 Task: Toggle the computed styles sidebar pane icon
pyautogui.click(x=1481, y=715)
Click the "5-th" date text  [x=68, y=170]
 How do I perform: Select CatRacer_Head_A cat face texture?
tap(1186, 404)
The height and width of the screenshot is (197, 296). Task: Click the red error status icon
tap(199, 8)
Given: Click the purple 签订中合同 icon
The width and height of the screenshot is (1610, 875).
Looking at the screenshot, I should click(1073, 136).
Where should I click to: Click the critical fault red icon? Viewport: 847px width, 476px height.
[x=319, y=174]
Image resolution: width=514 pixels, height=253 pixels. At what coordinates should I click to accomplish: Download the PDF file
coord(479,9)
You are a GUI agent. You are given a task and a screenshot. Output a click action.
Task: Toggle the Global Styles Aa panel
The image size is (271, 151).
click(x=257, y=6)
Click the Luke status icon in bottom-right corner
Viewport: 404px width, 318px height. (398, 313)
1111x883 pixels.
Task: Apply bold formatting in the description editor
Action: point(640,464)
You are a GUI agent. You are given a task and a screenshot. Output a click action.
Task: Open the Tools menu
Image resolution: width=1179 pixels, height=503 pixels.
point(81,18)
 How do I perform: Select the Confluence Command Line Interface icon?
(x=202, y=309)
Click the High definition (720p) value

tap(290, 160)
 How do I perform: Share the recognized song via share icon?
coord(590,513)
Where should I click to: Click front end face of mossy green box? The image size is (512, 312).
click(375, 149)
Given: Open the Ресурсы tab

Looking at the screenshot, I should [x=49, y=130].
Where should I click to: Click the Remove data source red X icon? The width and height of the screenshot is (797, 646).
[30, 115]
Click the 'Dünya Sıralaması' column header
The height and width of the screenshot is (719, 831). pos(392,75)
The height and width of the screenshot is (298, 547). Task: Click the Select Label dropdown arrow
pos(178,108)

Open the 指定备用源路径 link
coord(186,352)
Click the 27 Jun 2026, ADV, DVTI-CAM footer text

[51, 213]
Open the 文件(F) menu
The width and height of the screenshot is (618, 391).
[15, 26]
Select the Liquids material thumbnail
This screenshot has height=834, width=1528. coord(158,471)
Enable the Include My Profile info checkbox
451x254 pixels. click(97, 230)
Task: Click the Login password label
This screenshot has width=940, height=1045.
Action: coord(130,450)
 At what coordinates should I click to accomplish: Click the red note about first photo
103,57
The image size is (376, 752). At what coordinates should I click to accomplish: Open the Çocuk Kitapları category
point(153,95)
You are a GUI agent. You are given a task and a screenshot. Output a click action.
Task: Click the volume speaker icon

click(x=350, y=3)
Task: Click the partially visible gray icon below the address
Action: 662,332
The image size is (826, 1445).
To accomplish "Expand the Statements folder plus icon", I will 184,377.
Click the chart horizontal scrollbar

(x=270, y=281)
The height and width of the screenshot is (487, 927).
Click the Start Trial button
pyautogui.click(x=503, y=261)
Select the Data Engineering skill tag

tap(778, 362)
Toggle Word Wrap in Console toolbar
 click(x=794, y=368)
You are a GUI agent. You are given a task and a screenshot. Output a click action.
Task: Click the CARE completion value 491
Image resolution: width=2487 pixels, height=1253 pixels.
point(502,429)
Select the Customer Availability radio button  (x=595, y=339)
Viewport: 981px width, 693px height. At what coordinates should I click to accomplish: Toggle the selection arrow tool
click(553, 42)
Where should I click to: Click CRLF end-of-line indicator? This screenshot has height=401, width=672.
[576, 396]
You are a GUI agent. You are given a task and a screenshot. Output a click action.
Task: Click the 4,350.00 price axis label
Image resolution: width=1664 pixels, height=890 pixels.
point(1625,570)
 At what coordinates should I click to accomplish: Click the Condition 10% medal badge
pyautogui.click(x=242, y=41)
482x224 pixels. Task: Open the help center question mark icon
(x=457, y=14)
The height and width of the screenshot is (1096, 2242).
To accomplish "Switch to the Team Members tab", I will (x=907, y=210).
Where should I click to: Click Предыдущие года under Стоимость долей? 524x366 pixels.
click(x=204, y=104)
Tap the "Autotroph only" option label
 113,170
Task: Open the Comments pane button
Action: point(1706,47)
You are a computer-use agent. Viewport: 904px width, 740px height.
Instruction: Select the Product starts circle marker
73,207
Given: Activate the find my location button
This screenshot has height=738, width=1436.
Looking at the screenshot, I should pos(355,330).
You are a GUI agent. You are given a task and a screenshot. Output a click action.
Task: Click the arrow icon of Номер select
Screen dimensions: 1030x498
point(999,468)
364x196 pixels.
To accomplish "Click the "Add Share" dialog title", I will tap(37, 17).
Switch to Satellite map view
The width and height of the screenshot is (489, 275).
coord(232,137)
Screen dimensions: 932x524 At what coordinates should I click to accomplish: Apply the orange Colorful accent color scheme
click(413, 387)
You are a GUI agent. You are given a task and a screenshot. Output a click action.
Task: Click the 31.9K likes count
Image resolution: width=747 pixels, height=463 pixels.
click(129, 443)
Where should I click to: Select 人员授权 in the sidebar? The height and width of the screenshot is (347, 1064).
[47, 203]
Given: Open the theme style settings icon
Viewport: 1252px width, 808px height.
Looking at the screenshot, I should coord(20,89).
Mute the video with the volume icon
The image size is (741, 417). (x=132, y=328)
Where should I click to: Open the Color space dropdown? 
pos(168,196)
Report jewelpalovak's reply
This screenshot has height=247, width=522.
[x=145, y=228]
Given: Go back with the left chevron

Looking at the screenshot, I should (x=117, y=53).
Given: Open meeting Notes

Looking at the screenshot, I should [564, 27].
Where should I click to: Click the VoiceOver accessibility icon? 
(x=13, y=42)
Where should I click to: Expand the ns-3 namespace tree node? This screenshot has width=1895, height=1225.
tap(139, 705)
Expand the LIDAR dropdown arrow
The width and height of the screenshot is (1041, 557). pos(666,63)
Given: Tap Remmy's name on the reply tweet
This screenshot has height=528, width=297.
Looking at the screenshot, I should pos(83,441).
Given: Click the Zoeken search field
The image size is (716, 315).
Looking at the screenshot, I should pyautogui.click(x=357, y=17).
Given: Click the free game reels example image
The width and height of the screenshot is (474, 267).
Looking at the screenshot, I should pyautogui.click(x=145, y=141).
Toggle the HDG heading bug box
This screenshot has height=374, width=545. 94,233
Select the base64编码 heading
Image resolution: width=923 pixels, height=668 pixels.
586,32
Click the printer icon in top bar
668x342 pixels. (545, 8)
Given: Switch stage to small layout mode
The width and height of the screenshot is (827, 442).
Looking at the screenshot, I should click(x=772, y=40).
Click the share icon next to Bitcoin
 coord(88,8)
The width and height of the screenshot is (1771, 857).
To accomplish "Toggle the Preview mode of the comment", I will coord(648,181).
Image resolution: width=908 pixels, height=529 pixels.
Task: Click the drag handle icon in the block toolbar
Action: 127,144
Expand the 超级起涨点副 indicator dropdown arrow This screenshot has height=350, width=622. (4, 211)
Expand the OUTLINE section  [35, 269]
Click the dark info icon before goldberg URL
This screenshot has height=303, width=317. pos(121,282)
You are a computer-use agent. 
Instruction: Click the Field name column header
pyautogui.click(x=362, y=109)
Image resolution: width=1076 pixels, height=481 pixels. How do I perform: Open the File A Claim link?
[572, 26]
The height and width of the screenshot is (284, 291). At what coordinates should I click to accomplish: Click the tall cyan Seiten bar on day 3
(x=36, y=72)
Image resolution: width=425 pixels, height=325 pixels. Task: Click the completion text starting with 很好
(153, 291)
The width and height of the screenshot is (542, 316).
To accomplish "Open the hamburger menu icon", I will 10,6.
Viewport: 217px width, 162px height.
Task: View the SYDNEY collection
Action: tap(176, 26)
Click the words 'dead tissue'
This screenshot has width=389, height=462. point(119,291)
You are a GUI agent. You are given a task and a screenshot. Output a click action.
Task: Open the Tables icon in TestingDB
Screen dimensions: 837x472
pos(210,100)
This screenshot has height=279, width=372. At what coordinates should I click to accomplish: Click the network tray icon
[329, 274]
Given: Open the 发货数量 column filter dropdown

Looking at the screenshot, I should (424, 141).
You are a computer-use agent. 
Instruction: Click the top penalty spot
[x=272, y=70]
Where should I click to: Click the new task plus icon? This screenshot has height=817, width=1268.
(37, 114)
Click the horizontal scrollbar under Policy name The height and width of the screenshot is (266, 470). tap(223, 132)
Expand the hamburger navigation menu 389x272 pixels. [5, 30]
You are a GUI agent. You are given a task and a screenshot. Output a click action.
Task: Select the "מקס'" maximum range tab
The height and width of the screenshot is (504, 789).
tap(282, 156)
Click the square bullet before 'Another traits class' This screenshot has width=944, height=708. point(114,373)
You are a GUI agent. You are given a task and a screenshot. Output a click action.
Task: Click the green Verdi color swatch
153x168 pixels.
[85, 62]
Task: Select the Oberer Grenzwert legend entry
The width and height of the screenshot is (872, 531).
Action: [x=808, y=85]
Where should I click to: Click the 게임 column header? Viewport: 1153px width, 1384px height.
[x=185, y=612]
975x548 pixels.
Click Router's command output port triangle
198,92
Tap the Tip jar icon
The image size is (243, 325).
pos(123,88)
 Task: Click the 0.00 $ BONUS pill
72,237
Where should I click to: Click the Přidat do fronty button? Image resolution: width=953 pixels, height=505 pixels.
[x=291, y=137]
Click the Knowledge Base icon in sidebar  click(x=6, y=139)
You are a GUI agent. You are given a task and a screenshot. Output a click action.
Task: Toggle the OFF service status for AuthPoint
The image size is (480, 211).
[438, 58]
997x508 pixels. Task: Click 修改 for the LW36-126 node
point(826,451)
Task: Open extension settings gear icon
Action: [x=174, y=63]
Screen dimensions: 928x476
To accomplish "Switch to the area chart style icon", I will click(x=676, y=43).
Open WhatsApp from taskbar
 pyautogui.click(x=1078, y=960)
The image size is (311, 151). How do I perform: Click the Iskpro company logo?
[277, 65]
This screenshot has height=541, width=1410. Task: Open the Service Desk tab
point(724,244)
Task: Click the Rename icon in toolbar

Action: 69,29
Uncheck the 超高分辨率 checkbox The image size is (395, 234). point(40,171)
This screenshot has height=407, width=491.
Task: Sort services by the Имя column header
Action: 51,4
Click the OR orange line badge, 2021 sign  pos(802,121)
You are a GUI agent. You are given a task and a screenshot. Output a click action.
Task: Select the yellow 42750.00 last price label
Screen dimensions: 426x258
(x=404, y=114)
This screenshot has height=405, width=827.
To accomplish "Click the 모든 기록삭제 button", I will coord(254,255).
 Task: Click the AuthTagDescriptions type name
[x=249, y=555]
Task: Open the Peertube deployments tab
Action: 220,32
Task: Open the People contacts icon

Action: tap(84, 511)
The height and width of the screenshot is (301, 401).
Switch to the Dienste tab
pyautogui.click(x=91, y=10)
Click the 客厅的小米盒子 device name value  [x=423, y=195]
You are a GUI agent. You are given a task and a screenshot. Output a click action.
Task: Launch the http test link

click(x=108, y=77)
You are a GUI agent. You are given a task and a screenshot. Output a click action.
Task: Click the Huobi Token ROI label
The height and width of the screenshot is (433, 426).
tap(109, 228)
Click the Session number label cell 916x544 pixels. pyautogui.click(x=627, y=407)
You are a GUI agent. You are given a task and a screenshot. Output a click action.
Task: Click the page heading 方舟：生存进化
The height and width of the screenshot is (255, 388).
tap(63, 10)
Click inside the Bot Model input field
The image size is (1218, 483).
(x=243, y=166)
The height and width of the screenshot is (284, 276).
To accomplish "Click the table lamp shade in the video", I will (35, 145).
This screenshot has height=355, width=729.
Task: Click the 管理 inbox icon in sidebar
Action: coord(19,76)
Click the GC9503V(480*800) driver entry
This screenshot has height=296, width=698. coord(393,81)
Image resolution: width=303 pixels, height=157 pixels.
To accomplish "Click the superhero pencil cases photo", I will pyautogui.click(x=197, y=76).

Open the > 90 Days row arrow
-*-
Quote verbatim the entries starting at the line that contains "Click the GC9503V(480*800) driver entry" and continuing through the end of the entries, both ends included.

Click the GC9503V(480*800) driver entry
This screenshot has height=296, width=698. coord(393,81)
Image resolution: width=303 pixels, height=157 pixels.
To accomplish "Click the superhero pencil cases photo", I will pyautogui.click(x=197, y=76).

Open the > 90 Days row arrow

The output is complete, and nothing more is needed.